Coast Guard adopts ‘whole new mission’ for drone defense at high-security events
The Coast Guard will be “surging” counter-drone capabilities to upcoming, high-security events, officials said, training existing enlisted rates on the new UAS defense systems as the service stands up a specialized role focused on robotics.
Service officials said support for gatherings such as the FIFA World Cup and America 250 celebrations over the summer bring “a whole new mission set for us.” The comments, delivered at the Sea-Air-Space conference on Tuesday, come as the Coast Guard builds out its robotics repertoire.
“The Coast Guard is far more focused on a home game,” said Capt. Roberto Herrera, who manages surface and underwater portfolios for the service’s robotics and autonomous systems program executive office. “Most of the interest is domestic. It is the World Cup sites, it is domestically-hosted events that are nationally significant security events.”

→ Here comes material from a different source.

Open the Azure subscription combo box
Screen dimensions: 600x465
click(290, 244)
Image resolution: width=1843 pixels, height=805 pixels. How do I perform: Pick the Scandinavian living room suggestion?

Herrera did not specify the type of capabilities the Coast Guard would bring to these locations, but said the service used $150 million in reconciliation funding to purchase an initial tranche of equipment that personnel are currently training on.
“It’s not like every site will be covered 24/7,” he said. “It’ll be a mobile team that moves throughout the country to support the events.”
Experts recently told DefenseScoop that drone threats to these events will be ubiquitous and require moveable teams to defend them.
Other services have signaled support to the upcoming gatherings, also citing security concerns. DefenseScoop recently reported the Army was leaning on its counter-drone marketplace, an “Amazon-like” platform that will allow military, federal, state and local personnel to purchase equipment to support security at such events.
“That’s a whole new mission set for us,” Herrera said of the Coast Guard, “and it’s quite impressive when you think of how we’re taking traditional yeoman, engineers, boatswain mates — we’re going to train them how to operate a completely different new capability.”
Meanwhile, the Coast Guard wants to grow by 15,000 personnel over the next two years, Herrera said. At least 2,000-3,000 personnel are expected to be robotic mission specialists, a recently announced rating that will see certain members operate and maintain drones, underwater vehicles, surface craft and other tech.
So far, the Coast Guard has no RMS personnel, Herrera said, which is why the service is cross-training existing enlisted rates for the stateside counter-UAS mission.
“It’s very tech-centric, and you have to be able to speak the language to know how to do it. It’s not something you can just ask any Coast Guard member to go to,” Herrera said when asked about RMS training. The goal is to “get it moving as quickly as we can and equip them to be ready for all — whether its mission planning, sustainment, operation[s], all of it.”